According to Xiao Pei, a deputy head of the CCDI, 553 centrally managed cadres were investigated nationwide between 2012 and 2022—about 55 per year on average. After Xi secured an unprecedented third term at the 20th Party Congress in 2022, the number of cadres investigated surged—87 cases in 2023, 92 cases in 2024, and 181 cases in 2025—an average of 120 per year over the past three years, more than double the previous decade’s average.
Because centrally managed cadres form the backbone of the CCP elite, the sharp rise in investigations is widely seen as a sign of intensifying internal political struggle.

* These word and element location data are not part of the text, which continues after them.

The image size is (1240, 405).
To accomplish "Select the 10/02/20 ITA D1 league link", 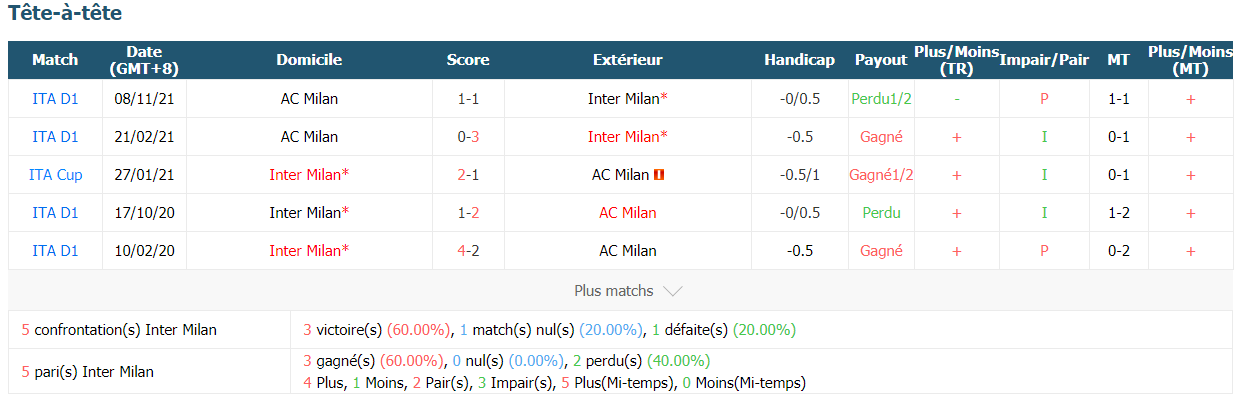I will 55,251.
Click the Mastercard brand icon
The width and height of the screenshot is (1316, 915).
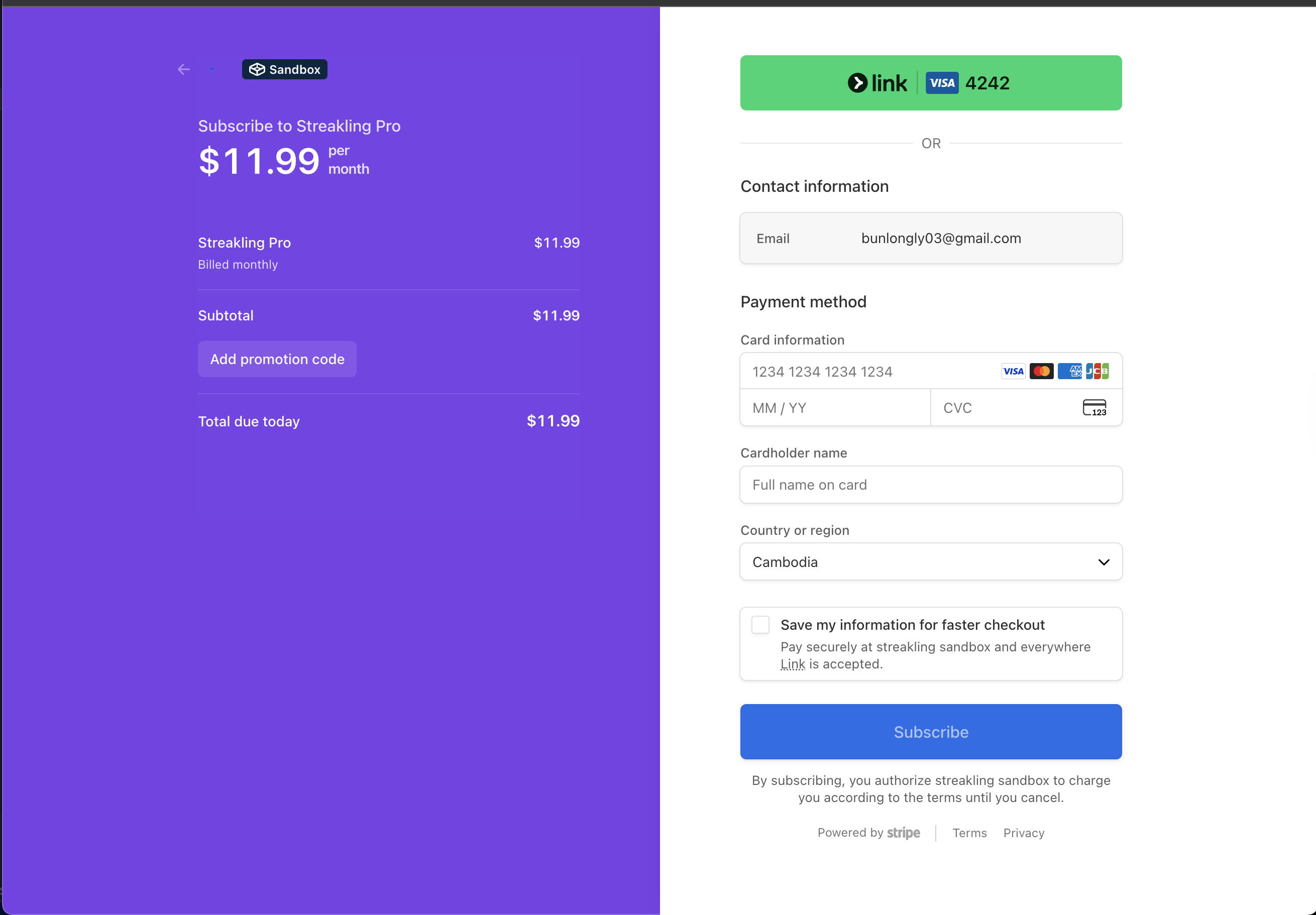1041,371
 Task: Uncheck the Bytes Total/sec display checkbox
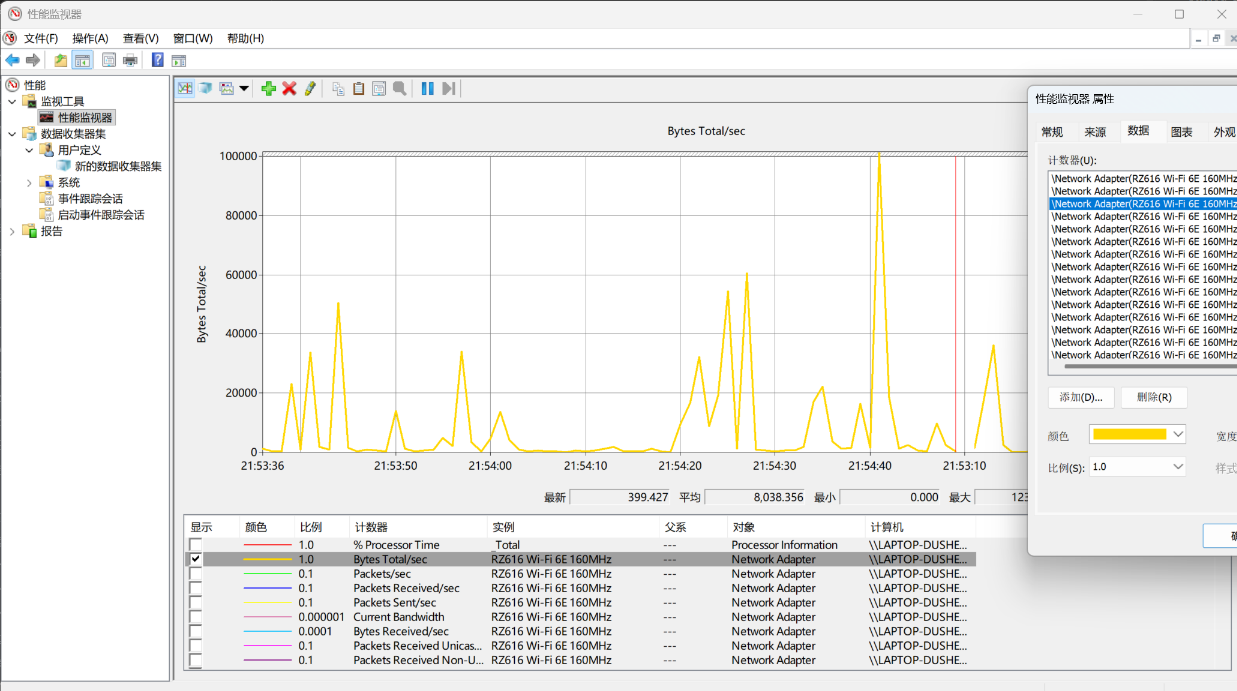coord(196,560)
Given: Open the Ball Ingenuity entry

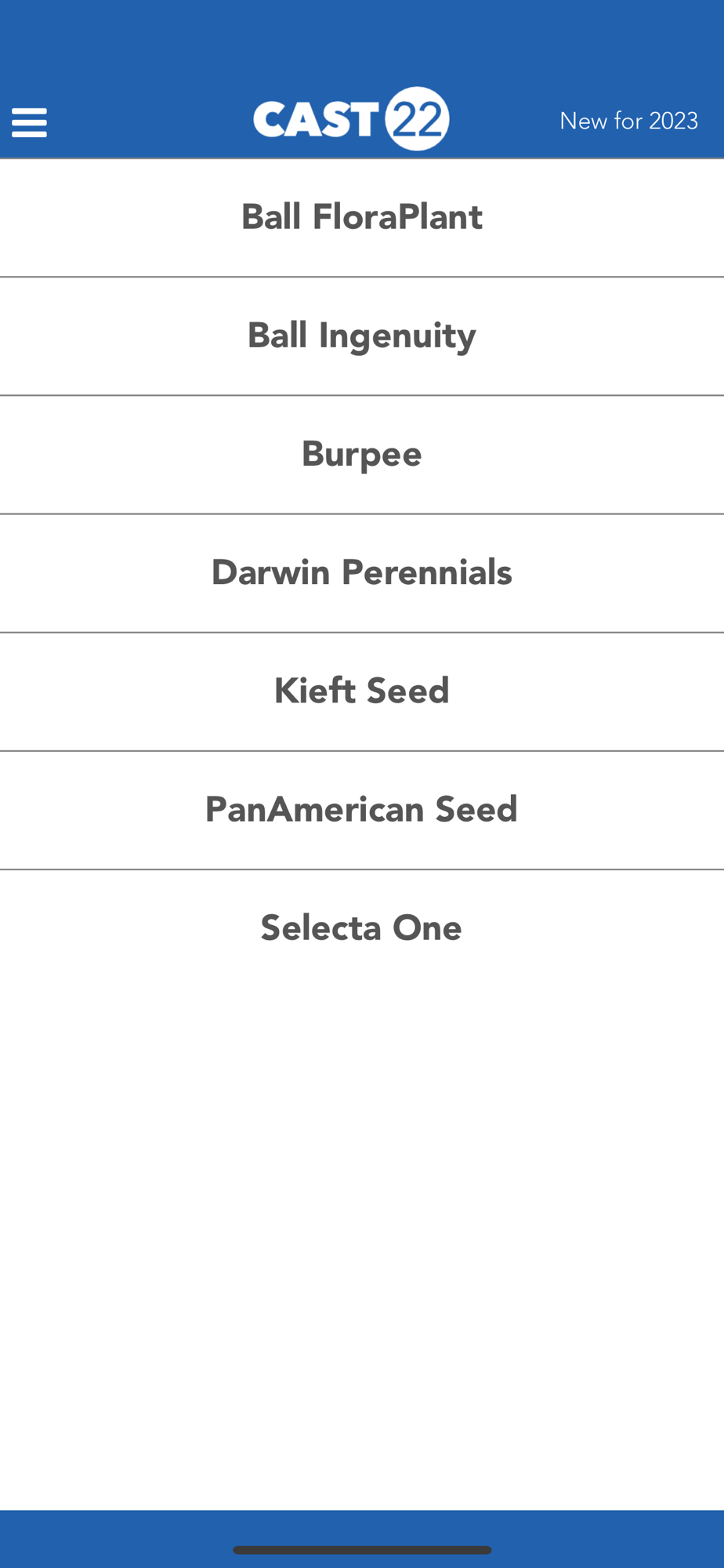Looking at the screenshot, I should point(362,336).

The reshuffling of local and provincial-level officials is expected to intensify in the second half of 2026 and the first half of 2027, as it is a critical part of the political choreography leading up to the 21st CCP National Congress in late 2027.
No Successor, Aging Leadership
Throughout its history, the CCP has typically placed great importance on grooming a successor system—and ensuring that successors are relatively young. Take the three most recent CCP top leaders as examples: Jiang Zemin took power in 1989 at age 63, Hu Jintao in 2002 at age 60, and Xi in 2012 at age 59.
Xi has effectively abandoned the successor system after he secured his third term at the 20th National Congress. Two figures once widely seen as potential successors—Sun Zhengcai and Hu Chunhua—were sidelined, with Sun later jailed and Hu removed from the Politburo.

Beyond that, Xi has also been seen as holding back the promotion of younger officials, particularly those born in the 1970s, whom he views as potential threats to his position. As of now, the youngest full ministerial-level official is Shanxi Gov. Lu Dongliang, born in December 1973. Several officials were born in 1970, including: A Dong, first secretary of the Central Committee of the Communist Youth League; Liu Jie, governor of eastern Zhejiang Province; Wei Tao, governor of southern Guangxi Province; Liu Xiaotao, governor of eastern Jiangsu Province; and Zhang Chengzhong, minister of emergency management.
The lack of younger officials at the top has created a generational gap, accelerating the aging of the leadership. For comparison, the average age of the Politburo Standing Committee—the Party’s top decision-making body—under Hu Jintao was 62, while the current lineup from the 20th Party Congress averages 65.1—the oldest since the 1990s, when almost all the CCP’s first-generation leaders, except Liu Huaqing, stepped down from the central leadership. Liu relinquished his posts as a member of the Politburo and as vice chairman of the Central Military Commission in 1997, at age 81.
Concluding Thoughts
Xi has often been described as the “accelerator” of the CCP’s decline—a label that fits well.
On the one hand, by scrapping the successor system, Xi has left the Party’s top leadership—lacking democratic mechanisms—without a clear contingency plan, increasing the risk of instability in the event of an unexpected crisis. On the other hand, he has retained key loyalists in important positions beyond the typical retirement age, including Foreign Minister Wang Yi, 72, and Procurator-General Ying Yong, 69.
Together, this puts Xi and his factions in the crosshairs of the CCP’s intense infighting. With no clear mechanism to resolve factional conflict, the struggle risks becoming a zero-sum game in which all sides face high stakes.
From this perspective, regardless of Xi’s intentions to consolidate personal power or to maintain the CCP’s rule, his policies may end up intensifying internal divisions and accelerating the CCP’s collapse.
Views expressed in this article are the opinions of the author and do not necessarily reflect the views of The Epoch Times.